Two steps closer to Cong-mukt Bharat

Assembly poll results from five states saw it dethroned in two, and woefully short in two others, leaving it with only Puducherry.

NEW DELHI: In the post-battle disaster scenario, the sight of fallen generals, Tarun Gogoi in Assam, Oommen Chandy in Kerala, bloodied, dispirited troops in retreat, the lost kingdoms and all of that highlight an obvious fact: It has, perhaps, never been this bad for the Congress. The Assembly poll results from five states on Thursday saw it dethroned in two, and woefully short in two others, leaving it with only Puducherry as a consolation prize.

The party has virtually been banished to the fringes of India’s  political map — Karnataka is the only big State where it has a government, and even there, the spectre of BS Yeddyurappa, waiting-in-the-wings, looms. Addressing the media, BJP president Amit Shah said the country has moved a step closer to ‘Congress-mukt Bharat’ and saw in the poll results an overwhelming victory for ‘politics of performance’.

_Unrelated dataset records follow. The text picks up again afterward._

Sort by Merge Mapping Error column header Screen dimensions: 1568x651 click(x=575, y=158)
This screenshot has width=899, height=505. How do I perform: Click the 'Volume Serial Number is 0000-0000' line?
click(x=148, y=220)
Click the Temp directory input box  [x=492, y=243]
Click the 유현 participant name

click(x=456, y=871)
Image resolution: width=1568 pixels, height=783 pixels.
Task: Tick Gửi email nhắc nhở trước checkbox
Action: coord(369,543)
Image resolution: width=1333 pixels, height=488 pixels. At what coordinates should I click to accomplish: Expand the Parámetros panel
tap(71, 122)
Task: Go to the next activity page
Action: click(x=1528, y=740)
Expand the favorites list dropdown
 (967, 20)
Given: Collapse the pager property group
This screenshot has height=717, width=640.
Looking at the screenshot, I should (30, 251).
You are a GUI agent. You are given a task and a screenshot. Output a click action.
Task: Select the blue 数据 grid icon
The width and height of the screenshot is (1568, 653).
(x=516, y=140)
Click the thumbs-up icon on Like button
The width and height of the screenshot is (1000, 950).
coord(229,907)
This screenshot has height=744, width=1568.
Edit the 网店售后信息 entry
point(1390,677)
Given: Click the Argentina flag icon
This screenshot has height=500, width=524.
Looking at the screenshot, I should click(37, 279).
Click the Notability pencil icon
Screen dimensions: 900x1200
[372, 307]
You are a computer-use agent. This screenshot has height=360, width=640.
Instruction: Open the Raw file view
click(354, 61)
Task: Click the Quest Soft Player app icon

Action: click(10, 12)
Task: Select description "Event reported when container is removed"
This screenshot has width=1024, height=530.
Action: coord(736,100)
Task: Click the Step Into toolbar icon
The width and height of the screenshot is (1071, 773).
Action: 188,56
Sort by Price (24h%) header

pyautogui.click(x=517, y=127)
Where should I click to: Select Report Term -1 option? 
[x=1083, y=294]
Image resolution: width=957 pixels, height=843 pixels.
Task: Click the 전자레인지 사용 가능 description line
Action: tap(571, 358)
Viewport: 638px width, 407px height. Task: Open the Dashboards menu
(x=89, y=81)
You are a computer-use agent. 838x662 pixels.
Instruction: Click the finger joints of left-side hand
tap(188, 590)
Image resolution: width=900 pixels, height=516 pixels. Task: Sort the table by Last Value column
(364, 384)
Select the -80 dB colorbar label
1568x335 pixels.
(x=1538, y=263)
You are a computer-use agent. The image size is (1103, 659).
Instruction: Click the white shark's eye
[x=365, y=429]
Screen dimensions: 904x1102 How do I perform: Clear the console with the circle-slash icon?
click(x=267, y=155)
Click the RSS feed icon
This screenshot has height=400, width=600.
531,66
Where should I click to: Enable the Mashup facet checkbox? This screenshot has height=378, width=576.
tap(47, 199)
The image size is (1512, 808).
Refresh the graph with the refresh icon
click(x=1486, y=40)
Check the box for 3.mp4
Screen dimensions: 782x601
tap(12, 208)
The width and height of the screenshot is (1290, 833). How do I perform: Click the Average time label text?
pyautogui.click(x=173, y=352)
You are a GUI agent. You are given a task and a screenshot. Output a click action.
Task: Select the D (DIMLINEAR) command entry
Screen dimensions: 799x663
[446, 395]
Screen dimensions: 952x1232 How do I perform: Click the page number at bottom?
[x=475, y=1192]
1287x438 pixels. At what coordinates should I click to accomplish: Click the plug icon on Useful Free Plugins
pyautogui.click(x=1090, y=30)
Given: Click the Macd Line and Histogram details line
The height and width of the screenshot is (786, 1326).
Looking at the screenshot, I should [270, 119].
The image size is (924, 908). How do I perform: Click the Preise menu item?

The Congress-led UDF’s loss in Kerala could at least be put to the peculiar ‘pendulum swing’ the State always abides by, though the Chandy government had garnered enough disrepute. But it’s the loss in Assam, down from 78 seats in the last Assembly polls to 26, that’s crushing because it goes to the root of the problem: the leadership’s distance from a viable, credible mass politics. The BJP in comparison won 60 seats alone, and with allies AGP and BPF, has a rather impressive 86. The smart move of projecting a local leader paid off. Young and charming Sarbananda Sonowal is now all set to be the chief minister.  AIUDF, led by Badruddin Ajmal who hoped to play the kingmaker and save Gogoi, ended up with 13 seats.

In West Bengal, the Congress-Left ‘joth’ (alliance) became ‘goth’ (a conspiracy), as the CPM’s Biman Bose quipped after his party was relegated to the third place. The Congress held the second runner’s up slot with 44 seats. Mamata Banerjee singularly decimated both as also the political relevance of her erstwhile party. She had managed 184 in 2011 with the Congress alliance but this time, her TMC alone got 206 seats — a neat two-third’s majority.

The coming months will offer little solace. The next milestone elections will be in 2017, in Uttar Pradesh and Punjab.